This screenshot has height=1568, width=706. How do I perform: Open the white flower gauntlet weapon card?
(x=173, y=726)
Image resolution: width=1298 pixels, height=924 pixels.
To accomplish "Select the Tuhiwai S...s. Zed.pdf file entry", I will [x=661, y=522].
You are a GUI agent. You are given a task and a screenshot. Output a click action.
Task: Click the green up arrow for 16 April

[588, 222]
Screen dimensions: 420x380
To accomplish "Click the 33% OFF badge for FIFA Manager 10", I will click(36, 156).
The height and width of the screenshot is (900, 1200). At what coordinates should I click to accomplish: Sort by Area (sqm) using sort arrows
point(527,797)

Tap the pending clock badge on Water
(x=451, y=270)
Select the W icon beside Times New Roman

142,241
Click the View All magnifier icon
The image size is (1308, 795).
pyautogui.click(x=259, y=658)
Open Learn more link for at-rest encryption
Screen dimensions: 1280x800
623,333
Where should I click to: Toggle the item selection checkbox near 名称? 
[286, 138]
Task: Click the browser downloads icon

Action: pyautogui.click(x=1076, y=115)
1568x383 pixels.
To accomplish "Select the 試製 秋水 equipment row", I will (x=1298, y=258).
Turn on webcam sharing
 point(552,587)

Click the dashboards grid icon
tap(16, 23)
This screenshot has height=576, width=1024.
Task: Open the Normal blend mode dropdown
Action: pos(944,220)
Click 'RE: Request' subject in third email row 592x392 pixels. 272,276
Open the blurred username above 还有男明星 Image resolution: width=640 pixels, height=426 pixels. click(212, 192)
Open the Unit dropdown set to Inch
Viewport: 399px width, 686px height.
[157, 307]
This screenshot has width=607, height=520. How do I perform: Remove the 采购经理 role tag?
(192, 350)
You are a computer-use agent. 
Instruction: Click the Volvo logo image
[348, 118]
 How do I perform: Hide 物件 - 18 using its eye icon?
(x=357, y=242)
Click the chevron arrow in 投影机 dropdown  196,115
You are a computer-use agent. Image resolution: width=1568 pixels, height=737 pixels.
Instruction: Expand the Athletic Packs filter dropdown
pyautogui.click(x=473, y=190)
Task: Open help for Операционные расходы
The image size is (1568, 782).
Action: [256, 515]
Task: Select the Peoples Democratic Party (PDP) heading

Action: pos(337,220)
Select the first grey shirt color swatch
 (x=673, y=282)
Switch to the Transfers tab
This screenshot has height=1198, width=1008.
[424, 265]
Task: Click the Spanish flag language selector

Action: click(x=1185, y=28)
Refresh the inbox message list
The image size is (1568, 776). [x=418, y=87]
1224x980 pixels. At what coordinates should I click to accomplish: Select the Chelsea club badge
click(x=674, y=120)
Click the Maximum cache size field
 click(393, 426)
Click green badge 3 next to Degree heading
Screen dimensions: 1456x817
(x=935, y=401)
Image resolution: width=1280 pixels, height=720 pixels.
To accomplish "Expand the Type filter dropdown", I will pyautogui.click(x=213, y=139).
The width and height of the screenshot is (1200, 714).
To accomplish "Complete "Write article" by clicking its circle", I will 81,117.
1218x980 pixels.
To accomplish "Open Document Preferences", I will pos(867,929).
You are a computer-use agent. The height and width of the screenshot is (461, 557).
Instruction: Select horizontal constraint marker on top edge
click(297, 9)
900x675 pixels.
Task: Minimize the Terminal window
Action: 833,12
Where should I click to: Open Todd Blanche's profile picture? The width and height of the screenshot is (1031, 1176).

> [ASSIGNED TASK]
Transcribe the entire listing without a single omission.

> [WRITTEN ANSWER]
This screenshot has height=1568, width=706. How do I perform: Open the white flower gauntlet weapon card?
(x=173, y=726)
Image resolution: width=1298 pixels, height=924 pixels.
To accomplish "Select the Tuhiwai S...s. Zed.pdf file entry", I will [x=661, y=522].
You are a GUI agent. You are given a task and a screenshot. Output a click action.
Task: Click the green up arrow for 16 April

[588, 222]
Screen dimensions: 420x380
To accomplish "Click the 33% OFF badge for FIFA Manager 10", I will click(36, 156).
The height and width of the screenshot is (900, 1200). At what coordinates should I click to accomplish: Sort by Area (sqm) using sort arrows
point(527,797)

Tap the pending clock badge on Water
(x=451, y=270)
Select the W icon beside Times New Roman

142,241
Click the View All magnifier icon
The image size is (1308, 795).
pyautogui.click(x=259, y=658)
Open Learn more link for at-rest encryption
Screen dimensions: 1280x800
623,333
Where should I click to: Toggle the item selection checkbox near 名称? 
[286, 138]
Task: Click the browser downloads icon

Action: pyautogui.click(x=1076, y=115)
1568x383 pixels.
To accomplish "Select the 試製 秋水 equipment row", I will (x=1298, y=258).
Turn on webcam sharing
 point(552,587)

Click the dashboards grid icon
tap(16, 23)
This screenshot has height=576, width=1024.
Task: Open the Normal blend mode dropdown
Action: pos(944,220)
Click 'RE: Request' subject in third email row 592x392 pixels. 272,276
Open the blurred username above 还有男明星 Image resolution: width=640 pixels, height=426 pixels. click(212, 192)
Open the Unit dropdown set to Inch
Viewport: 399px width, 686px height.
[157, 307]
This screenshot has width=607, height=520. How do I perform: Remove the 采购经理 role tag?
(192, 350)
You are a computer-use agent. 
Instruction: Click the Volvo logo image
[348, 118]
 How do I perform: Hide 物件 - 18 using its eye icon?
(x=357, y=242)
Click the chevron arrow in 投影机 dropdown  196,115
You are a computer-use agent. Image resolution: width=1568 pixels, height=737 pixels.
Instruction: Expand the Athletic Packs filter dropdown
pyautogui.click(x=473, y=190)
Task: Open help for Операционные расходы
The image size is (1568, 782).
Action: [256, 515]
Task: Select the Peoples Democratic Party (PDP) heading

Action: pos(337,220)
Select the first grey shirt color swatch
 (x=673, y=282)
Switch to the Transfers tab
This screenshot has height=1198, width=1008.
[424, 265]
Task: Click the Spanish flag language selector

Action: click(x=1185, y=28)
Refresh the inbox message list
The image size is (1568, 776). [x=418, y=87]
1224x980 pixels. At what coordinates should I click to accomplish: Select the Chelsea club badge
click(x=674, y=120)
Click the Maximum cache size field
 click(393, 426)
Click green badge 3 next to Degree heading
Screen dimensions: 1456x817
(x=935, y=401)
Image resolution: width=1280 pixels, height=720 pixels.
To accomplish "Expand the Type filter dropdown", I will pyautogui.click(x=213, y=139).
The width and height of the screenshot is (1200, 714).
To accomplish "Complete "Write article" by clicking its circle", I will 81,117.
1218x980 pixels.
To accomplish "Open Document Preferences", I will pos(867,929).
You are a computer-use agent. The height and width of the screenshot is (461, 557).
Instruction: Select horizontal constraint marker on top edge
click(297, 9)
900x675 pixels.
Task: Minimize the Terminal window
Action: 833,12
Where should I click to: Open Todd Blanche's profile picture? The width and height of the screenshot is (1031, 1176).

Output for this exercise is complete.